On les retrouve significativement à l’œuvre dans la monographie que Simmel publie en 1916 sur Rembrandt (Circé, 1994), dont les éditeurs des textes sur Rodin soulignent à plusieurs reprises les échos qu’ils entretiennent avec elle. Dès les premières pages, on y retrouve effectivement cette chaîne idéale-typique entre mouvement, vie, partie et tout qu’une œuvre permet de composer : « la figure animée chez Rembrandt, écrit Simmel, manifeste qu’il n’y a pour ainsi dire pas de partie dans la manière dont un destin intérieur expose sa vie et s’offre aux regards, mais qu’au contraire chaque fragment, de quelque point de vue qu’on l’ait isolé de la vue d’ensemble, est la totalité de ce destin intérieur qui s’exprime ».
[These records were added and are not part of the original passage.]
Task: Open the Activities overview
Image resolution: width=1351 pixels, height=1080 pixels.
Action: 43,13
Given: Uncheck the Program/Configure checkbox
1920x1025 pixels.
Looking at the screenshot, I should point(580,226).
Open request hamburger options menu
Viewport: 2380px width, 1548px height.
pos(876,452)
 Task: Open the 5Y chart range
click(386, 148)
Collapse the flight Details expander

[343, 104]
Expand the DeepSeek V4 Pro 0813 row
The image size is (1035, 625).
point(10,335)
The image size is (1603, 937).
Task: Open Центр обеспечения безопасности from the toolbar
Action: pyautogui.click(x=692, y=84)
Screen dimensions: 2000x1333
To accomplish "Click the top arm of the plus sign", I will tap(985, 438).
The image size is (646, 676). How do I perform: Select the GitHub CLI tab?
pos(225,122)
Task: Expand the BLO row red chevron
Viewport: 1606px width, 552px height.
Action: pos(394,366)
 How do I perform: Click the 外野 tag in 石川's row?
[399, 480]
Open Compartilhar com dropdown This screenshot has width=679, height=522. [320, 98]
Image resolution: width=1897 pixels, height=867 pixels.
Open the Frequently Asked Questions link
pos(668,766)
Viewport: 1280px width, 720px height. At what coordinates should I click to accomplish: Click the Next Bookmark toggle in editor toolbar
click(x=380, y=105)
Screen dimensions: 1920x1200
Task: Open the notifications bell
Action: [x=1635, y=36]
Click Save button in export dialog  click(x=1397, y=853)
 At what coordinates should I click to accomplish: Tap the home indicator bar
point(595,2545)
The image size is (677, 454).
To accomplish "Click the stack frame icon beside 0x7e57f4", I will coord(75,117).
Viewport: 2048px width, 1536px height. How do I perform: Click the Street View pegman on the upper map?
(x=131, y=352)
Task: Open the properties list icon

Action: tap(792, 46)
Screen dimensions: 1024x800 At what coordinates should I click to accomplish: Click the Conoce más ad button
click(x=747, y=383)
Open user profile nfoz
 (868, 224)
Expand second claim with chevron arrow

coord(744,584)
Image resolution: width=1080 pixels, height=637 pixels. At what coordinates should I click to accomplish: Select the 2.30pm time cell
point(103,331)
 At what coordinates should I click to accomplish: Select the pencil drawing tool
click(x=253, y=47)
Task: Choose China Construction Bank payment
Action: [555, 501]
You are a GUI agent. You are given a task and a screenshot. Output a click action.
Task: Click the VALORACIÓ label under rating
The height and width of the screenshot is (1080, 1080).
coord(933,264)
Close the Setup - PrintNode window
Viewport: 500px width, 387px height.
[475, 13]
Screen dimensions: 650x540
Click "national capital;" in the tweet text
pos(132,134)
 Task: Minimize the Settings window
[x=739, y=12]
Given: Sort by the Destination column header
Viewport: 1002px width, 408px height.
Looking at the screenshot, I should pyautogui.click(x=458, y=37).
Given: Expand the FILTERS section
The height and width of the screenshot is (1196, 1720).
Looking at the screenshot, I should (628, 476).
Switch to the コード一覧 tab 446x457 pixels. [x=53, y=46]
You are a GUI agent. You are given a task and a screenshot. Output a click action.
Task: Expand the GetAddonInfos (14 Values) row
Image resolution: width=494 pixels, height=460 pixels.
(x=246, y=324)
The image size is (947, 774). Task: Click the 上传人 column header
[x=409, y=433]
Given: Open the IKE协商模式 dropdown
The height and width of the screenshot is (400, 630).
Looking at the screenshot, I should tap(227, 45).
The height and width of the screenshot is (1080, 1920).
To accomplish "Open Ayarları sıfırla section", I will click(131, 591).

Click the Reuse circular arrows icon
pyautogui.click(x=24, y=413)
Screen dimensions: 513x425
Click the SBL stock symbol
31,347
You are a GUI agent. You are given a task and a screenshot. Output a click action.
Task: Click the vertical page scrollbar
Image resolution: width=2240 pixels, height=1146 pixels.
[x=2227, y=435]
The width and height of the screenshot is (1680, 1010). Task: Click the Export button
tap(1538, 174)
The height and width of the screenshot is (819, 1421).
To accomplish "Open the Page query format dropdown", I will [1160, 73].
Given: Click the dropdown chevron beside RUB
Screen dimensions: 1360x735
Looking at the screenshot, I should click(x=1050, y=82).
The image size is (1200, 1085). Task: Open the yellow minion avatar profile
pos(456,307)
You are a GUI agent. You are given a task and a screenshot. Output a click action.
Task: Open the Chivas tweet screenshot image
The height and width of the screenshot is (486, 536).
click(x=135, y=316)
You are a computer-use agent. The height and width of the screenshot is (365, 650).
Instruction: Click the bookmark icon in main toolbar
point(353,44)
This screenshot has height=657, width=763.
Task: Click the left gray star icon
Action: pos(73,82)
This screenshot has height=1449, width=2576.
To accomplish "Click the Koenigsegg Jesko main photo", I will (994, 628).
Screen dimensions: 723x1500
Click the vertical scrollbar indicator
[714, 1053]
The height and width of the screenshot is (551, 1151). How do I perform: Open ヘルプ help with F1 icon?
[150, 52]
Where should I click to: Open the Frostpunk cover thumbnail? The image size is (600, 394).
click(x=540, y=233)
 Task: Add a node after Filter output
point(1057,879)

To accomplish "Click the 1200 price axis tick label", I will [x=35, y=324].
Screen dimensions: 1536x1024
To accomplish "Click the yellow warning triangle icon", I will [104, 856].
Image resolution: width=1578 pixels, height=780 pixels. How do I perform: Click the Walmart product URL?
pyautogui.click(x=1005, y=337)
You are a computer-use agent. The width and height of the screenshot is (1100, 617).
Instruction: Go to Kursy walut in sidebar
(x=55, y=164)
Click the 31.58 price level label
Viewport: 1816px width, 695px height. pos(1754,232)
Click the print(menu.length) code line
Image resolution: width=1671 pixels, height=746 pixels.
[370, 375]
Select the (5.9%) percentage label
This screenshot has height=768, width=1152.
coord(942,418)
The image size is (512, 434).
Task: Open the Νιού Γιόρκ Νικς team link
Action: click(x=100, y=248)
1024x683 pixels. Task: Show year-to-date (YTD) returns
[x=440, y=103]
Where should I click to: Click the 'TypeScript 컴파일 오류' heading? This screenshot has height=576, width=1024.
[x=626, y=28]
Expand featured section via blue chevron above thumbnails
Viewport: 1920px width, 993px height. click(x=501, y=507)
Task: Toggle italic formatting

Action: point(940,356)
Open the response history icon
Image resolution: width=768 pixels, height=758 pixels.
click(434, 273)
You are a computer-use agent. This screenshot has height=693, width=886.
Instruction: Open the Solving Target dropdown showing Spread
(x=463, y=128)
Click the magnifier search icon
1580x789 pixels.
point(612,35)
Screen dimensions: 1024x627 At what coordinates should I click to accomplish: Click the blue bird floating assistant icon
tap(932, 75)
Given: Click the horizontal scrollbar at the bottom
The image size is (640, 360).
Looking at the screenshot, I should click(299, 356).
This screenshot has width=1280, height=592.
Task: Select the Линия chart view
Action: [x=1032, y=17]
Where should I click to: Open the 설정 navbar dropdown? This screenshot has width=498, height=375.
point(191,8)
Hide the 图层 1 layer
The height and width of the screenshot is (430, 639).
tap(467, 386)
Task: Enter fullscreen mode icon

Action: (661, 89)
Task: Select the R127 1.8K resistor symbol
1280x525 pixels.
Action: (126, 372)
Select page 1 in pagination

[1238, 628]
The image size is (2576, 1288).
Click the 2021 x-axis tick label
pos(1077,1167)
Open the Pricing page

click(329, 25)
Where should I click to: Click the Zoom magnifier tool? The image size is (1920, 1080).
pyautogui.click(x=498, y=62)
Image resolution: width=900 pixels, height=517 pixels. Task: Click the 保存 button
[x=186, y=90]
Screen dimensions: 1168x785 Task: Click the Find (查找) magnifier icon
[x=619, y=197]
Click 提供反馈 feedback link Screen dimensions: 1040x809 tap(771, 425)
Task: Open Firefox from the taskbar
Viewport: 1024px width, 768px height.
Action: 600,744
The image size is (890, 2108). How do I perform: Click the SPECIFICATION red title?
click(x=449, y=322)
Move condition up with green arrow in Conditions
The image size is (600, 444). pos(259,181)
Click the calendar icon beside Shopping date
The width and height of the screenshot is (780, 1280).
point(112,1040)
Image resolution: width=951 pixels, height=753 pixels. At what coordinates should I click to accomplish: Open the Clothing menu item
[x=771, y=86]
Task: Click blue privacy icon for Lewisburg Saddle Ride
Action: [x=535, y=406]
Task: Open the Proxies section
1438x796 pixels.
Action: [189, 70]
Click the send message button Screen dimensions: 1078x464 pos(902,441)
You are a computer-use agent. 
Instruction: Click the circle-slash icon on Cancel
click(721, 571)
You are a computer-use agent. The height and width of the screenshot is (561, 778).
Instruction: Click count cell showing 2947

Mais c’est dans un passage ultérieur du Rembrandt, où il revient à Rodin, que la pensée de Simmel, non seulement se démarque le plus nettement de Bergson, mais radicalise également celle de Goethe. « Chez Rodin, soutient-il alors, le mouvement absolu dans lequel sont emportés les âmes et les corps qui vibrent, se cabrent, se convulsent et volent nie le temps, de la même manière justement que dans le principe formel du classicisme, le retrait de tout mouvement. Le devenir absolu est tout aussi anhistorique que le non-devenir absolu. » Autrement dit, l’absolutisation rodinienne du mouvement, comme sa négation absolue dans le classicisme, a pour effet, non pas de manifester le temps, mais de le nier, en sorte que l’art atteint ici au comble du tragique, au point où « vie » et « non-vie » se confondent dans une même forme échappant à l’histoire.
À l’évidence, en se perchant sur les épaules de Goethe, pareille interprétation se hisse à la « plus haute hauteur ». Si pourtant, en la lisant, on éprouve simultanément le sentiment opposé de se tenir dans la « plus proche proximité » de l’œuvre de Rodin, c’est peut-être qu’au contraire de tout l’idéalisme romantique et d’une bonne partie de l’esthétique postérieure, celle de Simmel commence par inverser l’image traditionnelle de la montée en conceptualité. « Voilà qui m’a toujours semblé être une tâche essentielle de la philosophie : à partir du particulier, de l’immédiat, de ce qui est simplement donné, faire descendre une sonde jusque dans la couche ultime du sens intellectuel », écrit-il en préambule à son Rembrandt, comme il aurait pu l’écrire en ouverture de ses Écrits sur Rodin.